Goal 1: Please transcribe the mesh adaptation design note in full, keeping every word and symbol unchanged.

Text passage:
———

Field transfer on mesh adaptation — design¶
Status: design / spec for implementation. Phase-1 (REMAP) not yet built.
A working band-aid is in ddt.py (see §7). This doc is the entry point for
the implementation session.
1. Problem¶
When an adaptive mover repositions mesh nodes, every field defined on the mesh
must be brought onto the new node layout. Today this is done by user code
(the harness hand-remaps T after calling the mover), which structurally
cannot transfer variables the user does not know exist — solver history
(DuDt.psi_star), projection/Hessian work-vars, RBF proxies, etc.
The concrete failure (parallel adaptive AdvDiffusionSLCN, see memory
project_slcn_psistar_seam_remap): a 30–50% temperature spike at np-partition
seams, traced to the SLCN history psi_star being re-recorded by a rank-local
evaluate of the field at its own (on-vertex) node coordinates, which
mis-locates at a process boundary. Root cause is hidden-variable transfer,
not the φ-solve / remap of T / monotone clamp / implicit solve (all
exonerated by a long isolation; see the memory).

———

Goal 2: From the listing below, reproduce verbatim the lines beginning at the one that contains "You are a computer-use agent. This" and continuing through the end of the listing.

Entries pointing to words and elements

———

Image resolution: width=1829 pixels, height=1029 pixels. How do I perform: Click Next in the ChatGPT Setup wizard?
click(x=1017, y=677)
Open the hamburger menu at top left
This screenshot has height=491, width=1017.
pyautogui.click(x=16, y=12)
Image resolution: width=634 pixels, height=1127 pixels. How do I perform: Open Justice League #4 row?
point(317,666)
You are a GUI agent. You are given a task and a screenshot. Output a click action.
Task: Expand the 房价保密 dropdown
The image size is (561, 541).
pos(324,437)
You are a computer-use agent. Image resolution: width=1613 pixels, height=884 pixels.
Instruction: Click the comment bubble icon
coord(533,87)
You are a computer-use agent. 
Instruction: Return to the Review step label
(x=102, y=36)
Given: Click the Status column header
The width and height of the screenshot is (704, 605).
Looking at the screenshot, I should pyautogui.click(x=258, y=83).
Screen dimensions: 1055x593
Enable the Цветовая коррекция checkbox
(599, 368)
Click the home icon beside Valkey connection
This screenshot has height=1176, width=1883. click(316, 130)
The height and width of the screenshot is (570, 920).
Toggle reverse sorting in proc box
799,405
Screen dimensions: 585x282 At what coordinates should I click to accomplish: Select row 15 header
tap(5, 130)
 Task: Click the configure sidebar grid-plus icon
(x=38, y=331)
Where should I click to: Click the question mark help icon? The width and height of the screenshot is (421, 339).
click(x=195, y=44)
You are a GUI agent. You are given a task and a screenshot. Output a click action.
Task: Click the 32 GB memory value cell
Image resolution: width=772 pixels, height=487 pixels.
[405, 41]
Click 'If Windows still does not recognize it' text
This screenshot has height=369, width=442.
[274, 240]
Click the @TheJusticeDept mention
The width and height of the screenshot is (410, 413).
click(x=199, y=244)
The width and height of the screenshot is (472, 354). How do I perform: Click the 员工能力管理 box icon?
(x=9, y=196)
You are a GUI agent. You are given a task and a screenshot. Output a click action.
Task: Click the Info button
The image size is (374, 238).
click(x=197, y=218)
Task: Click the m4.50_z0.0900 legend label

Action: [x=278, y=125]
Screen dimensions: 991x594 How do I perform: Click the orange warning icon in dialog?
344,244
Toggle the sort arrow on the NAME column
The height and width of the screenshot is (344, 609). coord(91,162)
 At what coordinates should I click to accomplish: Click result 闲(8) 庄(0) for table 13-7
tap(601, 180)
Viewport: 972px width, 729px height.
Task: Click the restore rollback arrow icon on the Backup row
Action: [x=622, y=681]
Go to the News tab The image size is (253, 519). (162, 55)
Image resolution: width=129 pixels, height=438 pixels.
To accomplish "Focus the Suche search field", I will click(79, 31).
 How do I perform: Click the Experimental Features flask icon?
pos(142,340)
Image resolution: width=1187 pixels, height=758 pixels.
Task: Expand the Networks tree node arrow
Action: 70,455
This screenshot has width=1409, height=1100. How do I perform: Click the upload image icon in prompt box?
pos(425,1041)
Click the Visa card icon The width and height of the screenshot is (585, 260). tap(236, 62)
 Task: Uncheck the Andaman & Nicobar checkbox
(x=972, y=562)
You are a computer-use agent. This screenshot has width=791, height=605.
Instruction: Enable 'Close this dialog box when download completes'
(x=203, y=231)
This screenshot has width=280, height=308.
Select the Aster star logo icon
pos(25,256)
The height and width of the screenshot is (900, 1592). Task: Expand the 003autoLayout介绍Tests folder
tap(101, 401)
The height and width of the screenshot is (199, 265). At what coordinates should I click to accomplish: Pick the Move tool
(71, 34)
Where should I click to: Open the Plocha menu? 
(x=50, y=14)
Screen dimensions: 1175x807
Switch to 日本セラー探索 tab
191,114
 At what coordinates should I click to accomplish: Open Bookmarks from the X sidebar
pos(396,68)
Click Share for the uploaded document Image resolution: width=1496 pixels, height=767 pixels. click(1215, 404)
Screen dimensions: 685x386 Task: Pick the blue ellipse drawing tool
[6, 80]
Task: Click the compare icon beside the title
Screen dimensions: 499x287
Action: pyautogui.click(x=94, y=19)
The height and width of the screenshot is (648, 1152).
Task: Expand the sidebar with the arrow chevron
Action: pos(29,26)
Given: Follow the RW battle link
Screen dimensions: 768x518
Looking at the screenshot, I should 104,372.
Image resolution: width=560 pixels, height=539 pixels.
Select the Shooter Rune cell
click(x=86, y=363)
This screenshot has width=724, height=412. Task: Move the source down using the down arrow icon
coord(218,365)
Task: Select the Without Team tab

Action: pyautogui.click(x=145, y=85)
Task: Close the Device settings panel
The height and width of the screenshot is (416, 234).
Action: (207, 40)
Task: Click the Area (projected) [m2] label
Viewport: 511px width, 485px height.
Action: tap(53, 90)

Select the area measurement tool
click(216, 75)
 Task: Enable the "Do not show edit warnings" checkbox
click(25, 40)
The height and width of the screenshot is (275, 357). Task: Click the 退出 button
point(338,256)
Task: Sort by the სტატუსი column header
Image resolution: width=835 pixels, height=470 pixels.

———

Expected answer 1:
Field transfer on mesh adaptation — design¶
Status: design / spec for implementation. Phase-1 (REMAP) not yet built.
A working band-aid is in ddt.py (see §7). This doc is the entry point for
the implementation session.
1. Problem¶
When an adaptive mover repositions mesh nodes, every field defined on the mesh
must be brought onto the new node layout. Today this is done by user code
(the harness hand-remaps T after calling the mover), which structurally
cannot transfer variables the user does not know exist — solver history
(DuDt.psi_star), projection/Hessian work-vars, RBF proxies, etc.
The concrete failure (parallel adaptive AdvDiffusionSLCN, see memory
project_slcn_psistar_seam_remap): a 30–50% temperature spike at np-partition
seams, traced to the SLCN history psi_star being re-recorded by a rank-local
evaluate of the field at its own (on-vertex) node coordinates, which
mis-locates at a process boundary. Root cause is hidden-variable transfer,
not the φ-solve / remap of T / monotone clamp / implicit solve (all
exonerated by a long isolation; see the memory).

Expected answer 2:
You are a computer-use agent. This screenshot has width=791, height=605.
Instruction: Enable 'Close this dialog box when download completes'
(x=203, y=231)
This screenshot has width=280, height=308.
Select the Aster star logo icon
pos(25,256)
The height and width of the screenshot is (900, 1592). Task: Expand the 003autoLayout介绍Tests folder
tap(101, 401)
The height and width of the screenshot is (199, 265). At what coordinates should I click to accomplish: Pick the Move tool
(71, 34)
Where should I click to: Open the Plocha menu? 
(x=50, y=14)
Screen dimensions: 1175x807
Switch to 日本セラー探索 tab
191,114
 At what coordinates should I click to accomplish: Open Bookmarks from the X sidebar
pos(396,68)
Click Share for the uploaded document Image resolution: width=1496 pixels, height=767 pixels. click(1215, 404)
Screen dimensions: 685x386 Task: Pick the blue ellipse drawing tool
[6, 80]
Task: Click the compare icon beside the title
Screen dimensions: 499x287
Action: pyautogui.click(x=94, y=19)
The height and width of the screenshot is (648, 1152).
Task: Expand the sidebar with the arrow chevron
Action: pos(29,26)
Given: Follow the RW battle link
Screen dimensions: 768x518
Looking at the screenshot, I should 104,372.
Image resolution: width=560 pixels, height=539 pixels.
Select the Shooter Rune cell
click(x=86, y=363)
This screenshot has width=724, height=412. Task: Move the source down using the down arrow icon
coord(218,365)
Task: Select the Without Team tab

Action: pyautogui.click(x=145, y=85)
Task: Close the Device settings panel
The height and width of the screenshot is (416, 234).
Action: (207, 40)
Task: Click the Area (projected) [m2] label
Viewport: 511px width, 485px height.
Action: tap(53, 90)

Select the area measurement tool
click(216, 75)
 Task: Enable the "Do not show edit warnings" checkbox
click(25, 40)
The height and width of the screenshot is (275, 357). Task: Click the 退出 button
point(338,256)
Task: Sort by the სტატუსი column header
Image resolution: width=835 pixels, height=470 pixels.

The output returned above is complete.